*ZU ERLEDIGEN*:
Stimmen die folgenden Aussagen mit dem Text über Pontevedra überein? Antworte jeweils mit Ja oder Nein und belege es mit den ausschlaggebenden Worten des Textes als wörtlichem Zitat. 1. Die historische Altstadt steht seit 1951 unter Denkmalschutz. 2. Den Status als Provinzhauptstadt erhielt Pontevedra im Jahr 1999. 3. Die Römerbrücke „Ponte vetera“ überspannte einst den Fluss Lérez.

*AUSGANGSTEXT*:
==========
❶❶⓿ Pontevedra ist die Hauptstadt der südgalizischen Provinz Rías Bajas. Die Pilger auf dem portugiesischen Jakobsweg in Richtung Santiago de Compostela legen hier gerne einen Halt ein, denn sie wissen, sie sind nur noch etwa 60 Kilometer vom Ziel entfernt. Und die Rast in Pontevedra lohnt sich sehr.
Es gibt Orte, die sind sehr schön, herausgeputzt und touristisch top vermarktet, jedoch wirken sie auf mich eher kühl und unnahbar. Dann gibt es Orte, da macht es bei mir “Klick”, und ich bin von ihnen eingenommen, weil sie etwas Besonderes, oft nicht klar Definierbares, ausstrahlen. Eine Wärme, eine Herzlichkeit, ein Gefühl der Geborgenheit, einfach etwas Spezielles. Zu diesen Orten gehört Pontevedra.
Der Name Pontevedra bezieht sich auf die Römerbrücke “Ponte vetera” (alte Brücke), die einst den Fluss Lérez überspannte, der sich an der Stadt vorbei schlängelt. Ihre wirtschaftliche Hochblüte erlebte Pontevedra im 15. und 16. Jahrhundert, dank ihres Hafens und der Sardinenfischerei. 1833 wurde ihr der Status als Provinzhauptstadt zugeteilt. Heute ist Pontevedra vorwiegend ein administratives Zentrum für viele Zweigstellen der spanischen Landesregierung, verfügt über einen Industriegürtel ausserhalb der Stadt und lebt vom Tourismus. Die historische Altstadt steht seit 1951 unter Denkmalschutz. 1999 wurden die Autos aus der Innenstadt verbannt und ein geräumiger Fussgängergürtel geschaffen. Dafür erhielt Pontevedra mehrere Auszeichnungen, schliesslich war sie die erste grössere Kommune in Spanien, die dieses Vorhaben nicht nur lange plante und debattierte, sondern in die Tat umsetzte.
==========
*BEREITGESTELLTE DATEN*:
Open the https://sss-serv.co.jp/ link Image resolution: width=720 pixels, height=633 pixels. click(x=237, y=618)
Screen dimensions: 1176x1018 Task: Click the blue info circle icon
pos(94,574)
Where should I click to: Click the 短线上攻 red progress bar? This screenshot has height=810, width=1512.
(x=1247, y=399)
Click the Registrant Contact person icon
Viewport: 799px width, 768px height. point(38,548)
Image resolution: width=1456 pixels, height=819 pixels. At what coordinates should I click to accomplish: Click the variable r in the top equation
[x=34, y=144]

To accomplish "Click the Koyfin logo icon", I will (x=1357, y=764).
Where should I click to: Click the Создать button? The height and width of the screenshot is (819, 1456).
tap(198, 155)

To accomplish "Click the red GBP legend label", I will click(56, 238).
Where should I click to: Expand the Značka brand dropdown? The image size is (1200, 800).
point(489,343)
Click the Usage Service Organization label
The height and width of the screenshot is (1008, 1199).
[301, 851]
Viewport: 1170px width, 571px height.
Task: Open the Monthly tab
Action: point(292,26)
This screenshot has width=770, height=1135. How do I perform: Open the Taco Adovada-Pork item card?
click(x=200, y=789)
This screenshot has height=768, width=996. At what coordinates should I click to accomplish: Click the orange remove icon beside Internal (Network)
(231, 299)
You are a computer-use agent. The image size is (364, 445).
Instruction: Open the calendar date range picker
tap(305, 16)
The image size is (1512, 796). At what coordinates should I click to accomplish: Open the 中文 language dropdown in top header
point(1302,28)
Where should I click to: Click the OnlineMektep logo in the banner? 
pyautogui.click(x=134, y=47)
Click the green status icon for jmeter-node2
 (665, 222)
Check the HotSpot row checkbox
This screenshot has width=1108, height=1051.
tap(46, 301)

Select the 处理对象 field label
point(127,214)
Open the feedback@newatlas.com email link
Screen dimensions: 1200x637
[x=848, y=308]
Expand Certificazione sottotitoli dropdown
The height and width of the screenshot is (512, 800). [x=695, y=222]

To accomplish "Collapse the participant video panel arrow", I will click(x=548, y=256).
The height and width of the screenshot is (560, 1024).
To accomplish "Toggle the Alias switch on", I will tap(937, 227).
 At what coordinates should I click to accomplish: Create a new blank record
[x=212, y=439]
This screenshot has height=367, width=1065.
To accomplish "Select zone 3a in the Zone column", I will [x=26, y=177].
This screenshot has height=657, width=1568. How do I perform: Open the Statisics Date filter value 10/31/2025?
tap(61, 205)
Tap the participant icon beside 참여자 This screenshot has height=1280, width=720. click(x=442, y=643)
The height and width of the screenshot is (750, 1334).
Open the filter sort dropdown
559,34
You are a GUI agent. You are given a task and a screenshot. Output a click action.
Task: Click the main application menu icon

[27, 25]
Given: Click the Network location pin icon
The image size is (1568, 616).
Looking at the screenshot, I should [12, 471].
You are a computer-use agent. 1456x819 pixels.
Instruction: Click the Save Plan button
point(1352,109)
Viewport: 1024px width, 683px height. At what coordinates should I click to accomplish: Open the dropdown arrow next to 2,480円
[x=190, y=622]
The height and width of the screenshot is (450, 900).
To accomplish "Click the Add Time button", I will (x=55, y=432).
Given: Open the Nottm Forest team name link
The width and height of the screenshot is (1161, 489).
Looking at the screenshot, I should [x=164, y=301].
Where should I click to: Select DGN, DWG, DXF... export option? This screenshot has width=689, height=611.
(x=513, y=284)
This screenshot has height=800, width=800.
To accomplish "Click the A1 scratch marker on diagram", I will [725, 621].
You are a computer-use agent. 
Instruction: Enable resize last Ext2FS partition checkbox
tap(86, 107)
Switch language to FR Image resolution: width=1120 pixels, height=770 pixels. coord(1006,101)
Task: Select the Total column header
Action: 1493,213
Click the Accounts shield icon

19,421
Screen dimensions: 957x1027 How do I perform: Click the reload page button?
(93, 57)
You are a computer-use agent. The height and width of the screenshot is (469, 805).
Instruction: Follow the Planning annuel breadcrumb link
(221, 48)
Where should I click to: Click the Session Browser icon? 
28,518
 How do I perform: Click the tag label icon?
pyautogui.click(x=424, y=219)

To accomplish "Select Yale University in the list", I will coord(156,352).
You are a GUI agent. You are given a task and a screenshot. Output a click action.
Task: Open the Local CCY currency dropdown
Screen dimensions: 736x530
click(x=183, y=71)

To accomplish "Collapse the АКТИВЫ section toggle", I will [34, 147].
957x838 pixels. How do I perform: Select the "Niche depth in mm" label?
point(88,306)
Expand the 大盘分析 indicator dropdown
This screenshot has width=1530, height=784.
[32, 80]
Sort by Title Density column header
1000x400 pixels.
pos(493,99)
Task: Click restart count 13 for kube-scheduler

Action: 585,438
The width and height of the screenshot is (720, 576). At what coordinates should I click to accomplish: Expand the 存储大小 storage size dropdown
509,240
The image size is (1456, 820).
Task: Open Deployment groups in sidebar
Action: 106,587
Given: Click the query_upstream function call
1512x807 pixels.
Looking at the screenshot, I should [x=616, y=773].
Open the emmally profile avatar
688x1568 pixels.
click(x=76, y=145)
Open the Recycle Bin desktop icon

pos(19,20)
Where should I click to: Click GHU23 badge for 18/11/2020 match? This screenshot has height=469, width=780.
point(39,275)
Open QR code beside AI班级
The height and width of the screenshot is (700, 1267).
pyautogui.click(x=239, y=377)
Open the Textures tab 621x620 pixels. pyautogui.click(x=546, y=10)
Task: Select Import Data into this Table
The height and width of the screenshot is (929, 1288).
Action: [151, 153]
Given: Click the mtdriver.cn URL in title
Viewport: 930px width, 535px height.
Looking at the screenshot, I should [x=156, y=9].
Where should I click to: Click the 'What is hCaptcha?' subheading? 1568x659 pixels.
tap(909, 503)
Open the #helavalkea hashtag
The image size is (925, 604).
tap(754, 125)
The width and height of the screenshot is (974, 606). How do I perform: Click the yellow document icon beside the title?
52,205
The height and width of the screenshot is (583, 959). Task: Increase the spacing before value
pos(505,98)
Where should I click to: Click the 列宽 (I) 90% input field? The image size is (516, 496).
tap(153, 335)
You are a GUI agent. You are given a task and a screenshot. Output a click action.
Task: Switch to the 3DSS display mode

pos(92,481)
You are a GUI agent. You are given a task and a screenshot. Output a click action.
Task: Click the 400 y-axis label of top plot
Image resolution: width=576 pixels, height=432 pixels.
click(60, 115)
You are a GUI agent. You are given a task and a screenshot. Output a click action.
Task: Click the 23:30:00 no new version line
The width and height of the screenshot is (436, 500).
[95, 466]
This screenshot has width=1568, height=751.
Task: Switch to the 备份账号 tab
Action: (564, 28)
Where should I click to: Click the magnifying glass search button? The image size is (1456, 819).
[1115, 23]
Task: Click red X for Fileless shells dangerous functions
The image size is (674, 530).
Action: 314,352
==========
*ERGEBNIS*:
1. Ja: „Die historische Altstadt steht seit 1951 unter Denkmalschutz.“
2. Nein: „1833 wurde ihr der Status als Provinzhauptstadt zugeteilt.“
3. Ja: „die Römerbrücke “Ponte vetera” (alte Brücke), die einst den Fluss Lérez überspannte“